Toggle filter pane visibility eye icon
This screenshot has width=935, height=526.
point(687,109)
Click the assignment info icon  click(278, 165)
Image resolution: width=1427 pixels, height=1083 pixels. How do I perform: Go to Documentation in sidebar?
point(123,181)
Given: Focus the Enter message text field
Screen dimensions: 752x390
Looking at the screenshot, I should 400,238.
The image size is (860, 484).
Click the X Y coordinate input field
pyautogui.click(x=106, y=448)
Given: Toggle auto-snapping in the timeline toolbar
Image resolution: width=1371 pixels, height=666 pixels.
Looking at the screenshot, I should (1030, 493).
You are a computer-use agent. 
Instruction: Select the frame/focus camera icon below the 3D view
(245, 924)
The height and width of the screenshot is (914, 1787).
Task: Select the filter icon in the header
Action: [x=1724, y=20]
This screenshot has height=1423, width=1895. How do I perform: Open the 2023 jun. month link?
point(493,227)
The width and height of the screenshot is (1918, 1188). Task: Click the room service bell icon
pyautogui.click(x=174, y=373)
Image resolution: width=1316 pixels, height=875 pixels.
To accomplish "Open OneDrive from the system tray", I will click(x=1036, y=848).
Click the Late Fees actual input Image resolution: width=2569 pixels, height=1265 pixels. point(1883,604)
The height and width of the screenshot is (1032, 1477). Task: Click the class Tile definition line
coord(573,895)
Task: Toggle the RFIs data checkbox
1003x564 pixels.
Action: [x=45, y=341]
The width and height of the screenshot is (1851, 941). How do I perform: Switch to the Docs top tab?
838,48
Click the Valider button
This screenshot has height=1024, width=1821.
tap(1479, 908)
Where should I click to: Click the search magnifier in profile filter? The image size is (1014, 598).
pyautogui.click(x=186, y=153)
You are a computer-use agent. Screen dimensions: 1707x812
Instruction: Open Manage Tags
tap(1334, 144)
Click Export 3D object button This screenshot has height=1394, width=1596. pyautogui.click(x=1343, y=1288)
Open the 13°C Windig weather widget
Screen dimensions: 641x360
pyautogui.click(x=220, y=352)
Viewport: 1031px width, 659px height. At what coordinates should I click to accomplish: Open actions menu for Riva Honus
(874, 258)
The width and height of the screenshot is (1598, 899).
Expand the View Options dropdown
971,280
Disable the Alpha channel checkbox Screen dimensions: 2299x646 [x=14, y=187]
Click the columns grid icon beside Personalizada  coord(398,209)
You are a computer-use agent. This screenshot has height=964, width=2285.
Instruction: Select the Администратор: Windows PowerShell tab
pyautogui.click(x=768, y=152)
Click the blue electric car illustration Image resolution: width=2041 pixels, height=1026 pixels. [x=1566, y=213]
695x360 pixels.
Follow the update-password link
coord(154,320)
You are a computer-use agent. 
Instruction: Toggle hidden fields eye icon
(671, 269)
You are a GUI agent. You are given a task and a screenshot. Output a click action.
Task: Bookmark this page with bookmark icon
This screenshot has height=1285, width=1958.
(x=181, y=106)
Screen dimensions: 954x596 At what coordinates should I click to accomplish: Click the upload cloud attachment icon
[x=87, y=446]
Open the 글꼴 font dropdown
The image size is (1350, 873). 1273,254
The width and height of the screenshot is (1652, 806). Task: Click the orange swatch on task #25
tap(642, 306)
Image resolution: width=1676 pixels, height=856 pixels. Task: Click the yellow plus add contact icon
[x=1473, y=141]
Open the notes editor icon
+---+
◆ **Aim of the task**: Write the entries out again exactly.

◆ **Answer box**:
Toggle filter pane visibility eye icon
This screenshot has width=935, height=526.
point(687,109)
Click the assignment info icon  click(278, 165)
Image resolution: width=1427 pixels, height=1083 pixels. How do I perform: Go to Documentation in sidebar?
point(123,181)
Given: Focus the Enter message text field
Screen dimensions: 752x390
Looking at the screenshot, I should 400,238.
The image size is (860, 484).
Click the X Y coordinate input field
pyautogui.click(x=106, y=448)
Given: Toggle auto-snapping in the timeline toolbar
Image resolution: width=1371 pixels, height=666 pixels.
Looking at the screenshot, I should (1030, 493).
You are a computer-use agent. 
Instruction: Select the frame/focus camera icon below the 3D view
(245, 924)
The height and width of the screenshot is (914, 1787).
Task: Select the filter icon in the header
Action: [x=1724, y=20]
This screenshot has height=1423, width=1895. How do I perform: Open the 2023 jun. month link?
point(493,227)
The width and height of the screenshot is (1918, 1188). Task: Click the room service bell icon
pyautogui.click(x=174, y=373)
Image resolution: width=1316 pixels, height=875 pixels.
To accomplish "Open OneDrive from the system tray", I will click(x=1036, y=848).
Click the Late Fees actual input Image resolution: width=2569 pixels, height=1265 pixels. point(1883,604)
The height and width of the screenshot is (1032, 1477). Task: Click the class Tile definition line
coord(573,895)
Task: Toggle the RFIs data checkbox
1003x564 pixels.
Action: [x=45, y=341]
The width and height of the screenshot is (1851, 941). How do I perform: Switch to the Docs top tab?
838,48
Click the Valider button
This screenshot has height=1024, width=1821.
tap(1479, 908)
Where should I click to: Click the search magnifier in profile filter? The image size is (1014, 598).
pyautogui.click(x=186, y=153)
You are a computer-use agent. Screen dimensions: 1707x812
Instruction: Open Manage Tags
tap(1334, 144)
Click Export 3D object button This screenshot has height=1394, width=1596. pyautogui.click(x=1343, y=1288)
Open the 13°C Windig weather widget
Screen dimensions: 641x360
pyautogui.click(x=220, y=352)
Viewport: 1031px width, 659px height. At what coordinates should I click to accomplish: Open actions menu for Riva Honus
(874, 258)
The width and height of the screenshot is (1598, 899).
Expand the View Options dropdown
971,280
Disable the Alpha channel checkbox Screen dimensions: 2299x646 [x=14, y=187]
Click the columns grid icon beside Personalizada  coord(398,209)
You are a computer-use agent. This screenshot has height=964, width=2285.
Instruction: Select the Администратор: Windows PowerShell tab
pyautogui.click(x=768, y=152)
Click the blue electric car illustration Image resolution: width=2041 pixels, height=1026 pixels. [x=1566, y=213]
695x360 pixels.
Follow the update-password link
coord(154,320)
You are a computer-use agent. 
Instruction: Toggle hidden fields eye icon
(671, 269)
You are a GUI agent. You are given a task and a screenshot. Output a click action.
Task: Bookmark this page with bookmark icon
This screenshot has height=1285, width=1958.
(x=181, y=106)
Screen dimensions: 954x596 At what coordinates should I click to accomplish: Click the upload cloud attachment icon
[x=87, y=446]
Open the 글꼴 font dropdown
The image size is (1350, 873). 1273,254
The width and height of the screenshot is (1652, 806). Task: Click the orange swatch on task #25
tap(642, 306)
Image resolution: width=1676 pixels, height=856 pixels. Task: Click the yellow plus add contact icon
[x=1473, y=141]
Open the notes editor icon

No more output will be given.